AUFGABENSTELLUNG
1 > Fasse den Text in zwei Sätzen zusammen.
2 > Gib aus dem Text die Passage von „Stellen Sie sich“ bis einschließlich „in London verzockt?“ unverändert wieder.
3 > Beantworte zum Text die folgenden Fragen:
(a) Mit welcher Note bewerten die Analysten die Deutsche Bank?
(b) Um wie viel Prozent haben die deutschen Unternehmen laut DB Research die Produktivität in der Industrie gesteigert?
(c) Von welchem auf welchen Wert wurde der Spitzensteuersatz gesenkt?

BEREITGESTELLTER TEXT
Stellen Sie sich vor, Josef Ackermann von der Deutschen Bank stellt sich hin und behauptet: Die Deutsche Bank sei ein Sanierungsfall. Binnen Minuten würde der Aktienkurs crashen und die Ratingagenturen in Hektik ausbrechen. Wie kann es sein, dass die strengen Analysten, die die Bank mit der sehr guten Note AA bewerten, übersehen haben, dass die Bank ein Sanierungsfall sein soll? Hat er die Bilanzen manipuliert, haben sich seine Händler in London verzockt?

Angela Merkel, die Physikerin und Bundeskanzlerin, ließ die Wirtschaftselite auf der BDI-Tagung am Dienstag wissen, Deutschland sei ein Sanierungsfall. Gottlob gibt es keine Deutschland-Aktien: Aber es gibt eine Menge Bundesanleihen. Sie sind mit der Top-Note AAA bewertet und gelten als die sichersten in Euroland. Kein anderes der ebenfalls mit AAA bewerteten Länder wie Frankreich kommt so günstig an das Geld der internationalen Investoren ran wie Deutschland. Was ist am Bondmarkt passiert, nach dem die Chefin der Deutschland AG vom Sanierungsfall sprach? Nichts. Die Investoren glauben wahrscheinlich, dass Angela Merkel keine Ahnung von Sanierung, Konkurs und Finanzen hat. Und dürften sich kaum irren. Dass eine Physikerin davon nicht viel versteht, ist eventuell verzeihbar, auch wenn die Aussage grob fahrlässig ist. Dass aber ihre Wirtschaftsberater nichts von Finanzen verstehen, ist schlimm. Das ist die wahre Misere der deutschen Politik.

Hier ein paar Fakten zu Deutschland wie sie eben DB Research in Erinnerung gerufen hat: „Wer oder was also muss denn nun saniert werden? Die deutschen Unternehmen, die im vergangenen Jahr einen Rekordüberschuss in der Handelsbilanz von 7,2 Prozent des BIP erwirtschaftet haben, in der Industrie die Produktivität um 4,7 Prozent gesteigert und Rekordgewinne erreicht haben und mittlerweile sogar wieder über Neuneinstellungen nachdenken? Wohl kaum.“ Ja, Sie haben richtig gelesen: Die Unternehmen machen Rekordgewinne!

Merkels Berater sollten das nicht nur zur Kenntnis nehmen, sondern auch so fair sein und der Bundeskanzlerin erklären, dass Hans Eichel, der Ex-Finanzminister 1998/99 das größte Steuersenkungsprogramm der Geschichte aufgelegt hat mit massiven Entlastungen für Unternehmen und Besserverdienende. Der Spitzensteuersatz wurde von 48 in drei Schritten auf 42 gesenkt. Ohne diese Steuerreform würde der deutsche Haushalt heute ceteris paribus Überschüsse ausweisen!

BEREITGESTELLTE DATEN
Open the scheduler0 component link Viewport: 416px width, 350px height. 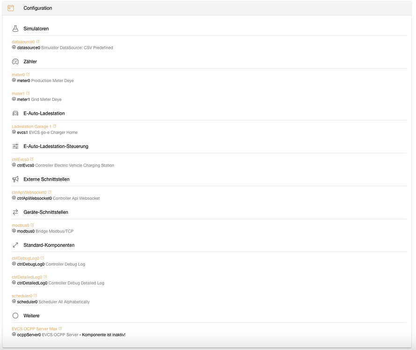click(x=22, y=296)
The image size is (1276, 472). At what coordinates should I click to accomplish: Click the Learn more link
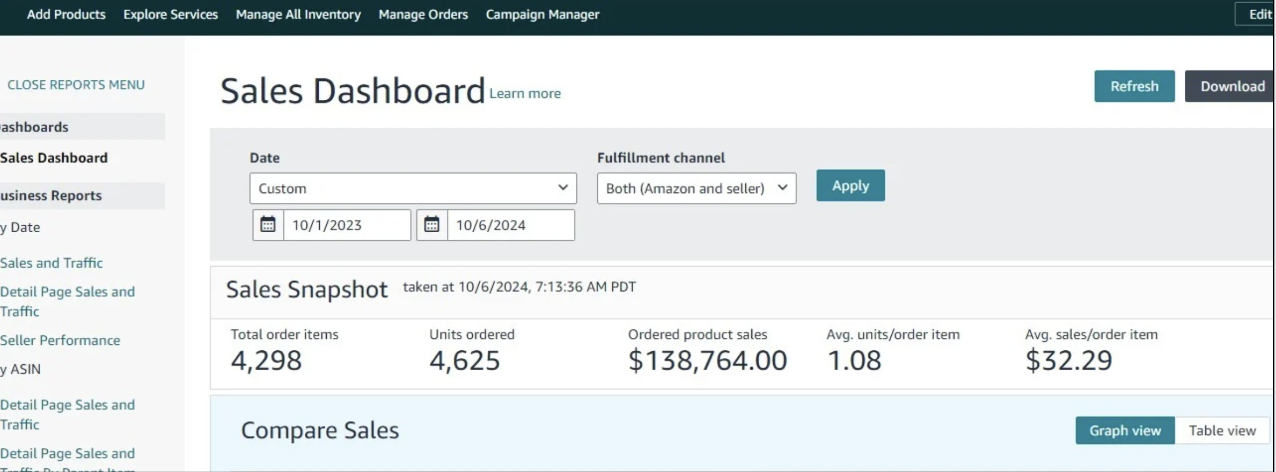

LÖSUNGEN
1 > Der Text kritisiert Angela Merkels Aussage auf der BDI-Tagung, Deutschland sei ein Sanierungsfall, und stellt fest, dass am Bondmarkt daraufhin nichts passierte, weil die Investoren wohl glauben, dass Merkel keine Ahnung von Sanierung, Konkurs und Finanzen hat. Unter Berufung auf DB Research verweist er auf Rekordgewinne und einen Rekordüberschuss der deutschen Unternehmen in der Handelsbilanz und hält fest, dass der Haushalt ohne die Steuerreform von Hans Eichel ceteris paribus Überschüsse ausweisen würde.

2 >
Stellen Sie sich vor, Josef Ackermann von der Deutschen Bank stellt sich hin und behauptet: Die Deutsche Bank sei ein Sanierungsfall. Binnen Minuten würde der Aktienkurs crashen und die Ratingagenturen in Hektik ausbrechen. Wie kann es sein, dass die strengen Analysten, die die Bank mit der sehr guten Note AA bewerten, übersehen haben, dass die Bank ein Sanierungsfall sein soll? Hat er die Bilanzen manipuliert, haben sich seine Händler in London verzockt?

3 >
(a) Mit der Note AA.
(b) Um 4,7 Prozent.
(c) Von 48 auf 42, in drei Schritten.